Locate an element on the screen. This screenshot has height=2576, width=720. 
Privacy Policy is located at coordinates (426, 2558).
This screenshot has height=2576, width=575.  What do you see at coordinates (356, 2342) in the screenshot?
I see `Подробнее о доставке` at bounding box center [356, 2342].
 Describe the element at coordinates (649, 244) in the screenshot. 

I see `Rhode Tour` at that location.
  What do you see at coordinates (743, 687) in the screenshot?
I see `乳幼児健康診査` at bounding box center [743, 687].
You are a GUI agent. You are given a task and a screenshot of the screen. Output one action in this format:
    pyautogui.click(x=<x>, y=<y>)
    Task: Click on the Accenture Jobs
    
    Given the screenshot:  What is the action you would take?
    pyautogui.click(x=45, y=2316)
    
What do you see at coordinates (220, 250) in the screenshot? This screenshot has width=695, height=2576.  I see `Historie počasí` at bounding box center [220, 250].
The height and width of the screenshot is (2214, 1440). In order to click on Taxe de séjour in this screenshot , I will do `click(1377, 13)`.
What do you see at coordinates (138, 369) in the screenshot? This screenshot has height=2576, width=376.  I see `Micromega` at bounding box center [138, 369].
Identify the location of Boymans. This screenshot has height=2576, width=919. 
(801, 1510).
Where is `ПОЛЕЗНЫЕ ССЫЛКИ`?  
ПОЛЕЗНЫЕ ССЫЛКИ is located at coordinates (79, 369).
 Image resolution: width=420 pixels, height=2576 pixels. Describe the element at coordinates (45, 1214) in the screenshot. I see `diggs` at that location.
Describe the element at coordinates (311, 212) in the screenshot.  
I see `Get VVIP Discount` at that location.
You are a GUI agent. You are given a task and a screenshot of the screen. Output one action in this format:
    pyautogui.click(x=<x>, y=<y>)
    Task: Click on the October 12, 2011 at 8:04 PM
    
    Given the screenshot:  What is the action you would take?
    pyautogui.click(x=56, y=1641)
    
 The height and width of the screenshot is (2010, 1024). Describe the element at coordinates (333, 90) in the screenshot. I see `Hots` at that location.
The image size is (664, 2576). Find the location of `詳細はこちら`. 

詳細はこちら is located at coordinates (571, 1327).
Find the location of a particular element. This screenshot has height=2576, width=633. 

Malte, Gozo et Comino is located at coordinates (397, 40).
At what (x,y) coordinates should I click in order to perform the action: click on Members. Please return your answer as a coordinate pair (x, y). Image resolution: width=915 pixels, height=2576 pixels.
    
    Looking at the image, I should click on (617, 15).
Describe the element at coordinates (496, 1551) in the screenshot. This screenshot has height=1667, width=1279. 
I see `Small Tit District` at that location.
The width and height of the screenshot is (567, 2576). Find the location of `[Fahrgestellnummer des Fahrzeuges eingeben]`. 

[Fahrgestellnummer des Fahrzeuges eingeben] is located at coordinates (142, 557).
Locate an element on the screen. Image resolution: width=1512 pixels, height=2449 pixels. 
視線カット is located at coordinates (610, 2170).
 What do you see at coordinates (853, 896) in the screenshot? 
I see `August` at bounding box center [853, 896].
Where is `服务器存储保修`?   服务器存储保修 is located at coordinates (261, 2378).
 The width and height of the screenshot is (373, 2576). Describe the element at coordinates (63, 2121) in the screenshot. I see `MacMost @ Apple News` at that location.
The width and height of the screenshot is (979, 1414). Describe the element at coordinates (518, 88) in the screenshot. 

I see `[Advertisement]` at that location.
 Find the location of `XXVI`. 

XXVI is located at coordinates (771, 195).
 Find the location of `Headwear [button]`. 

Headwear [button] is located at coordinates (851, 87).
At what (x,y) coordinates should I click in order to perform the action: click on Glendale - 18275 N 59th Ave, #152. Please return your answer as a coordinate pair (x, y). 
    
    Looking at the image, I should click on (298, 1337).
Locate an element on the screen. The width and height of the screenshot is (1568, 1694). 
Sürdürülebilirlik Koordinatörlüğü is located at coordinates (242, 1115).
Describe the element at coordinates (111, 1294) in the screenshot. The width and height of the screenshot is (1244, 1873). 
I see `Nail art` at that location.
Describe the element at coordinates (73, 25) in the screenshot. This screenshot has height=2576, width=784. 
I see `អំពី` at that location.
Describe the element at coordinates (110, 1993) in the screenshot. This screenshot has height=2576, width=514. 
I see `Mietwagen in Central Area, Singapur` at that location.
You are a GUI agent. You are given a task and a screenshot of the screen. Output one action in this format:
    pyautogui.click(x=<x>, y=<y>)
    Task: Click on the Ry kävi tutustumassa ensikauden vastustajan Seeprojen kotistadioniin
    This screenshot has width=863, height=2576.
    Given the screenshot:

WHAT IS REQUIRED => Arrange the lines from the one containing "Describe the element at coordinates (311, 212)" through the one containing "視線カット is located at coordinates (610, 2170)." as a JSON list of strings, one string per line, with blank lines omitted.

FINISHED ANSWER =>
[
  "Describe the element at coordinates (311, 212) in the screenshot.  ",
  "I see `Get VVIP Discount` at that location.",
  "You are a GUI agent. You are given a task and a screenshot of the screen. Output one action in this format:",
  "    pyautogui.click(x=<x>, y=<y>)",
  "    Task: Click on the October 12, 2011 at 8:04 PM",
  "    Given the screenshot:  What is the action you would take?",
  "    pyautogui.click(x=56, y=1641)",
  " The height and width of the screenshot is (2010, 1024). Describe the element at coordinates (333, 90) in the screenshot. I see `Hots` at that location.",
  "The image size is (664, 2576). Find the location of `詳細はこちら`. ",
  "詳細はこちら is located at coordinates (571, 1327).",
  "Find the location of a particular element. This screenshot has height=2576, width=633. ",
  "Malte, Gozo et Comino is located at coordinates (397, 40).",
  "At what (x,y) coordinates should I click in order to perform the action: click on Members. Please return your answer as a coordinate pair (x, y). Image resolution: width=915 pixels, height=2576 pixels.",
  "    Looking at the image, I should click on (617, 15).",
  "Describe the element at coordinates (496, 1551) in the screenshot. This screenshot has height=1667, width=1279. ",
  "I see `Small Tit District` at that location.",
  "The width and height of the screenshot is (567, 2576). Find the location of `[Fahrgestellnummer des Fahrzeuges eingeben]`. ",
  "[Fahrgestellnummer des Fahrzeuges eingeben] is located at coordinates (142, 557).",
  "Locate an element on the screen. Image resolution: width=1512 pixels, height=2449 pixels. ",
  "視線カット is located at coordinates (610, 2170)."
]